Below is federal data on the loans students use to pay for Ohio Dominican University, including completion-adjusted borrowing and a standard repayment estimate. All figures come from the U.S. Department of Education and IPEDS.
Looking at the entering class at ODU, 69% of first-year students take on loan debt, averaging $7,018 each, across private and federal loan sources.
Federal loans alone average $5,184, equal to roughly 94.3% of the $5,500 federal limit that applies to a typical first-year dependent borrower. Be aware: the undergraduate-wide averages below exclude private loans, while this freshman number includes them.
Looking at all undergraduates at ODU, freshmen included, 64% finance part of their studies with federal loans, at an average of $6,143 in federal loans per year. That is 18.5% higher than the $5,184 typical freshmen borrow.
At a steady annual pace, that totals around $12,286 in two years and roughly $24,572 across a four-year program. This assumes steady federal borrowing and leaves out private and Parent PLUS loans.
| Undergraduate federal borrowing | Value |
|---|---|
| Share using federal loans | 64% |
| Average federal loan per year | $6,143 |
| Undergraduates with a federal loan | 506 |
| Total federal loans (one year) | $3,108,535 |
The median student at ODU borrows $16,557 of cumulative federal debt.
| Borrower group | Median federal debt |
|---|---|
| All federal borrowers | $16,557 |
| Students who completed (graduates) | $26,000 |
| Students who withdrew | $8,750 |
Debt carried by students who withdrew is a key risk signal — these borrowers owe money without having earned the credential.
The median hides the spread, so the percentiles below show cumulative federal debt at four points in the distribution for ODU.
| Percentile | Cumulative Federal Debt |
|---|---|
| 10th percentile (lowest-debt students) | $4,247 |
| 25th percentile | $6,752 |
| 75th percentile | $30,725 |
| 90th percentile (highest-debt students) | $41,377 |
The spread between the lowest- and highest-debt deciles summarizes how variable outcomes are at ODU.
The figures above count only the students own federal loans. Adding PLUS loans (borrowed by parents or graduate students) gives a fuller picture of total borrowing at ODU.
| Group | Borrowers | Median debt incl. PLUS |
|---|---|---|
| All borrowers | 305 | $21,196 |
| Completed (graduates) | 130 | $30,259 |
| Did not complete | 175 | $16,000 |
On a standard 10-year plan, the median completing borrower would pay about $359.81/mo.
The split below distinguishes Stafford borrowers from non-Stafford borrowers at ODU.
Borrowers With a Stafford Loan This Year
| Cohort | Borrowers | Median debt incl. PLUS |
|---|---|---|
| Stafford loan this year | 257 | $20,931 |
| No Stafford loan this year | 48 | $23,738 |
Repayment burden translates the debt figures into what a borrower actually pays each month. ODU.
Defaulting means failing to repay a federal student loan, which carries serious credit consequences. Two-year cohort default-rate data for ODU appears below.
| Metric | Value |
|---|---|
| 2-year cohort default rate | 5.1% |
| Borrowers in the cohort | 1188 |
A lower default rate generally signals that graduates earn enough to manage their loan payments.
Median debt differs by income tier, first-generation status, and whether the student is financially dependent.
Median Debt by Income Bracket
| Income tier | Median federal debt |
|---|---|
| Low income | $12,250 |
| Middle income | $17,834 |
| High income | $19,371 |
First-Generation Comparison
| Cohort | Median federal debt |
|---|---|
| First-generation students | $16,750 |
| Continuing-generation students | $14,149 |
By Dependency Status
| Cohort | Median federal debt |
|---|---|
| Dependent students | $15,000 |
| Independent students | $23,000 |
Federal data publishes the following gap measures for ODU.

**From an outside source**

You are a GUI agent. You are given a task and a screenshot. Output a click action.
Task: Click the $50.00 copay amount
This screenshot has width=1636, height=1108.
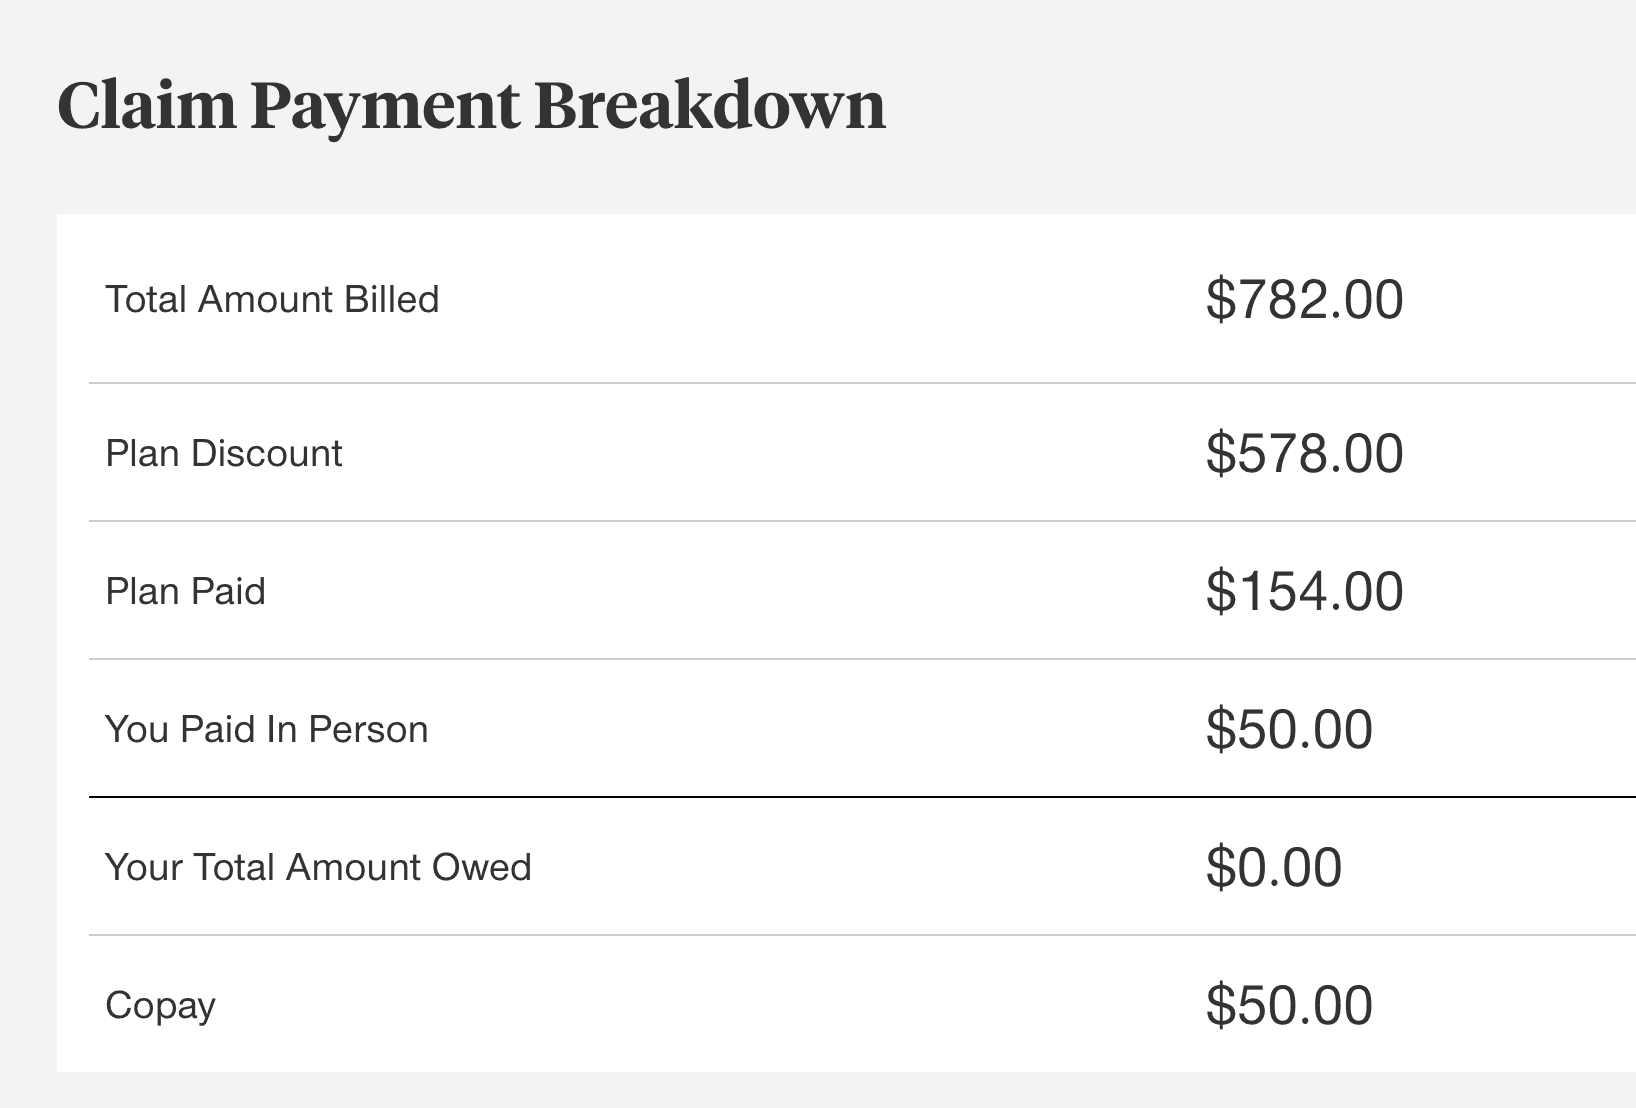pos(1289,1006)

Subsidized and Unsubsidized Loans
Subsidized loans pause interest while you are in school; unsubsidized loans do not. That difference compounds over four years, so the type of loan you take matters as much as the amount.
Important to Remember
Declaring bankruptcy does not erase federal student loan debt. If you stop paying, the federal government can garnish a portion of your wages until the loans are repaid.
References
More about our data sources and methodologies.